Sekretaris Dinsos P2KB Kota Pekalongan, Nur Agustina, menjelaskan bahwa, masih banyak masyarakat yang sebenarnya tidak berencana memiliki anak lagi setelah melahirkan, namun belum mengambil langkah nyata untuk mengikuti program KB. Menurutnya, ketidaksesuaian antara keinginan dan tindakan ini menjadi salah satu penyebab capaian KBPP belum optimal.
“Masih sering ditemukan warga yang berniat menunda atau bahkan tidak ingin menambah anak, tetapi belum memutuskan untuk memakai alat kontrasepsi. Ini membuat tujuan pengendalian penduduk belum tercapai maksimal,” ungkapnya.
Pihaknya berharap kesadaran masyarakat terhadap pentingnya KB pascapersalinan semakin meningkat. Dengan perencanaan keluarga yang matang, kesehatan ibu lebih terjamin, jarak kelahiran dapat diatur dengan baik, serta pengendalian penduduk dapat berjalan lebih efektif demi mewujudkan keluarga yang sehat dan sejahtera.
“Kami akan terus melakukan edukasi, sosialisasi, dan kolaborasi agar kesadaran masyarakat semakin meningkat,” tambah Nur Agustina.
Sementara itu, Ketua Ikatan Bidan Indonesia (IBI) Kota Pekalongan, Dwi Hesti, menekankan bahwa, KB pascapersalinan merupakan langkah penting untuk mencegah kehamilan dini yang tidak direncanakan.
Ia menyebut bahwa, aktivitas pasangan suami istri biasanya kembali normal setelah proses persalinan, sehingga risiko kehamilan tanpa rencana menjadi cukup tinggi apabila KB tidak segera dilakukan.
“Dari beberapa kasus yang kami temui, kehamilan bahkan bisa terjadi sebelum 40 hari setelah melahirkan atau pada bulan kedua. Inilah alasan kenapa KB pascapersalinan sangat penting dilakukan sedini mungkin,” jelasnya.

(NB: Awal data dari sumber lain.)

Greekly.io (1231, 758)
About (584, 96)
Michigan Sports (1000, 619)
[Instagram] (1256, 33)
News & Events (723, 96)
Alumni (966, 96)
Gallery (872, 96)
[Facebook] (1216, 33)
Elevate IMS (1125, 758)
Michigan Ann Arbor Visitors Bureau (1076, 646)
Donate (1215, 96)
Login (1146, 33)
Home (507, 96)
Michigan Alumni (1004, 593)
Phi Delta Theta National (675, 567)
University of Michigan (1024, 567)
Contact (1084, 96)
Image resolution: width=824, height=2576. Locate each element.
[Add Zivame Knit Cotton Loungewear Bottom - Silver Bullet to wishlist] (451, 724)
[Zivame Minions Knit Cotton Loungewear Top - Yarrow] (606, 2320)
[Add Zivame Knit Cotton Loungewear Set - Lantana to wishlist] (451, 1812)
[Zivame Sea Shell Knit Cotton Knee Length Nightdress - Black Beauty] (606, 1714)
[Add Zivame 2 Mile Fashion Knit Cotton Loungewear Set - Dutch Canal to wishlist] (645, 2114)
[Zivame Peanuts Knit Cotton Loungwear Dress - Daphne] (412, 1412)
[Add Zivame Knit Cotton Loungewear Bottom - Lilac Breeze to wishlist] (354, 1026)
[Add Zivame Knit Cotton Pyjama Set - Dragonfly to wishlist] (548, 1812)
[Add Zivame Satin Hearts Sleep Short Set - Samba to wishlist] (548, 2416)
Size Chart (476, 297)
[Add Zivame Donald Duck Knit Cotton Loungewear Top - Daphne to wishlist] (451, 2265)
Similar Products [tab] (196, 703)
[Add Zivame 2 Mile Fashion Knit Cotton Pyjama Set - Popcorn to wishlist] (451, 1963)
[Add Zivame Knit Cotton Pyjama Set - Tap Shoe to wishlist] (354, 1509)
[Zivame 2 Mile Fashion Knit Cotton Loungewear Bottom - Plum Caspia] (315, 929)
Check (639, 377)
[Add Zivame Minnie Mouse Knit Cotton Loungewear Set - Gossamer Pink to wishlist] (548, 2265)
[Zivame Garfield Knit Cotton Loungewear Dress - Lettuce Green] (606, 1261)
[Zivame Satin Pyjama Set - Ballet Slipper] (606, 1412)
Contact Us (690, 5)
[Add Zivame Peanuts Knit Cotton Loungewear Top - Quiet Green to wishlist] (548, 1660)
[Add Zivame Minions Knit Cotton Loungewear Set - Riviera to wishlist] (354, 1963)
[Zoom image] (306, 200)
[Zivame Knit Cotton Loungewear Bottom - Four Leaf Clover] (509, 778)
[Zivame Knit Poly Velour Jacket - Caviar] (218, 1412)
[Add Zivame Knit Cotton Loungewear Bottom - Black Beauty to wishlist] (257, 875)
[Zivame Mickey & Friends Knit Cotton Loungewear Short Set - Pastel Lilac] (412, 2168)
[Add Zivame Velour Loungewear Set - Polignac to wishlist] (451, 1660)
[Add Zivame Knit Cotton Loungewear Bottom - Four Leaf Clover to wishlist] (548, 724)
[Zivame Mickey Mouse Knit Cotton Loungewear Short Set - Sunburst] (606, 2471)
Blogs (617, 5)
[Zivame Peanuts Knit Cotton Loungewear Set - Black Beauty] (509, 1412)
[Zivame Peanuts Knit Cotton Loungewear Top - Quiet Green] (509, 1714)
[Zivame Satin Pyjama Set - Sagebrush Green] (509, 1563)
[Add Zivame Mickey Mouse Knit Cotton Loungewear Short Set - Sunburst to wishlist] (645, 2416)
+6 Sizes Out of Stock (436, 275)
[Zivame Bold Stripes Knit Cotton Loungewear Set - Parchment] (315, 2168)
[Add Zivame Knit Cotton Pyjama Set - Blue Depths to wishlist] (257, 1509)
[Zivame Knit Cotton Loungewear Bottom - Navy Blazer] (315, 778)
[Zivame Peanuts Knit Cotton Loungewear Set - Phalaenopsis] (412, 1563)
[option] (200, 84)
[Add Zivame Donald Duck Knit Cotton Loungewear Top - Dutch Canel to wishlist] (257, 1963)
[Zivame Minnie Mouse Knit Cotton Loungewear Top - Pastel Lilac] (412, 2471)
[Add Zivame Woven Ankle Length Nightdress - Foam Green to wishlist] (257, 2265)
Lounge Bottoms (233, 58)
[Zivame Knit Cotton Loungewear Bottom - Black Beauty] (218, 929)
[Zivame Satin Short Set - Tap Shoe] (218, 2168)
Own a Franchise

Dwi Hesti menambahkan bahwa, jarak kelahiran yang terlalu dekat bisa berdampak pada kesehatan fisik dan mental ibu. Selain meningkatkan risiko komplikasi, hal tersebut juga dapat memengaruhi kualitas pengasuhan bagi anak.
"Program KB pascapersalinan diharapkan menjadi salah satu strategi penting dalam menekan angka kehamilan tidak direncanakan sekaligus memperkuat upaya Pemerintah Kota Pekalongan dalam meningkatkan kesejahteraan keluarga dan kualitas hidup masyarakat,"tukasnya.